■ **Requirement**
Omit each picture as you copy the entries exactly.

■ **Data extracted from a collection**
-- Opening Marker --

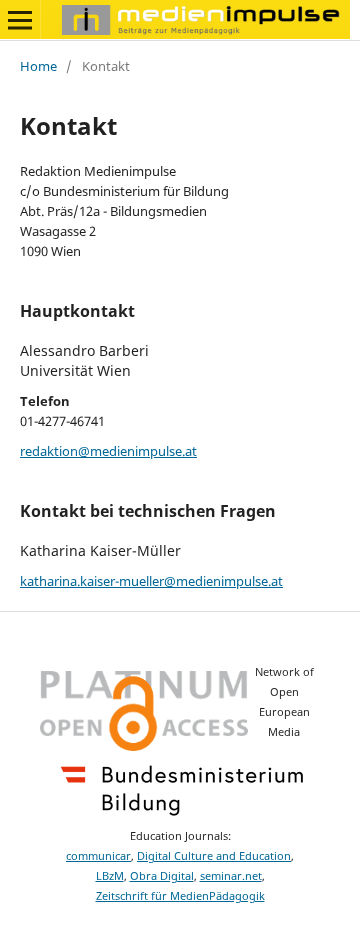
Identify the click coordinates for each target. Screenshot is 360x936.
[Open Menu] (20, 20)
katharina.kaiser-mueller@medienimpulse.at (151, 581)
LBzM (110, 876)
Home (38, 66)
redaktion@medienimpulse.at (108, 451)
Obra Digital (162, 876)
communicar (98, 856)
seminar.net (231, 876)
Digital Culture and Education (214, 856)
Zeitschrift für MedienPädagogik (180, 896)
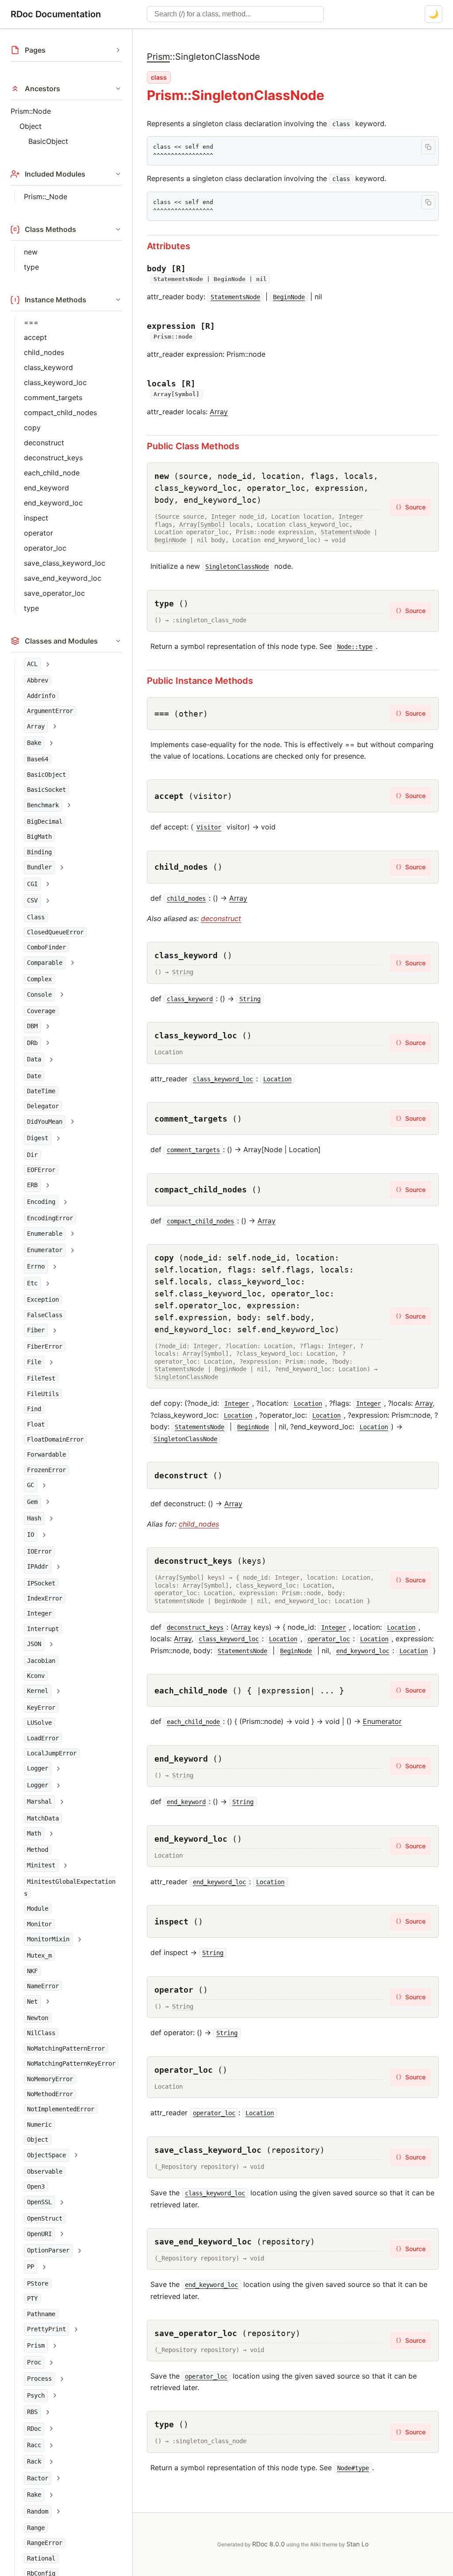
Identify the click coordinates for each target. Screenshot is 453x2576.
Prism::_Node (45, 196)
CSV (32, 900)
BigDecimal (44, 821)
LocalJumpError (52, 1753)
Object (30, 126)
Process (39, 2378)
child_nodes (44, 352)
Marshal (39, 1801)
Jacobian (41, 1660)
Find (34, 1408)
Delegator (43, 1106)
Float (36, 1424)
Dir (32, 1154)
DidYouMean (44, 1121)
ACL (32, 663)
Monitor (39, 1924)
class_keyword (48, 367)
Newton (37, 2017)
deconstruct (44, 442)
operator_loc (45, 548)
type (31, 266)
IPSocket (41, 1583)
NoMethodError (50, 2094)
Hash (34, 1518)
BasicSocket (46, 789)
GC (30, 1485)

-- Closing Marker --

■ **Result for this task**
Identify the click coordinates for each target. Screenshot is 360x936.
[Open Menu] (20, 20)
katharina.kaiser-mueller@medienimpulse.at (151, 581)
LBzM (110, 876)
Home (38, 66)
redaktion@medienimpulse.at (108, 451)
Obra Digital (162, 876)
communicar (98, 856)
seminar.net (231, 876)
Digital Culture and Education (214, 856)
Zeitschrift für MedienPädagogik (180, 896)
Identify the click coordinates for each target. Screenshot is 453x2576.
Prism::_Node (45, 196)
CSV (32, 900)
BigDecimal (44, 821)
LocalJumpError (52, 1753)
Object (30, 126)
Process (39, 2378)
child_nodes (44, 352)
Marshal (39, 1801)
Jacobian (41, 1660)
Find (34, 1408)
Delegator (43, 1106)
Float (36, 1424)
Dir (32, 1154)
DidYouMean (44, 1121)
ACL (32, 663)
Monitor (39, 1924)
class_keyword (48, 367)
Newton (37, 2017)
deconstruct (44, 442)
operator_loc (45, 548)
type (31, 266)
IPSocket (41, 1583)
NoMethodError (50, 2094)
Hash (34, 1518)
BasicSocket (46, 789)
GC (30, 1485)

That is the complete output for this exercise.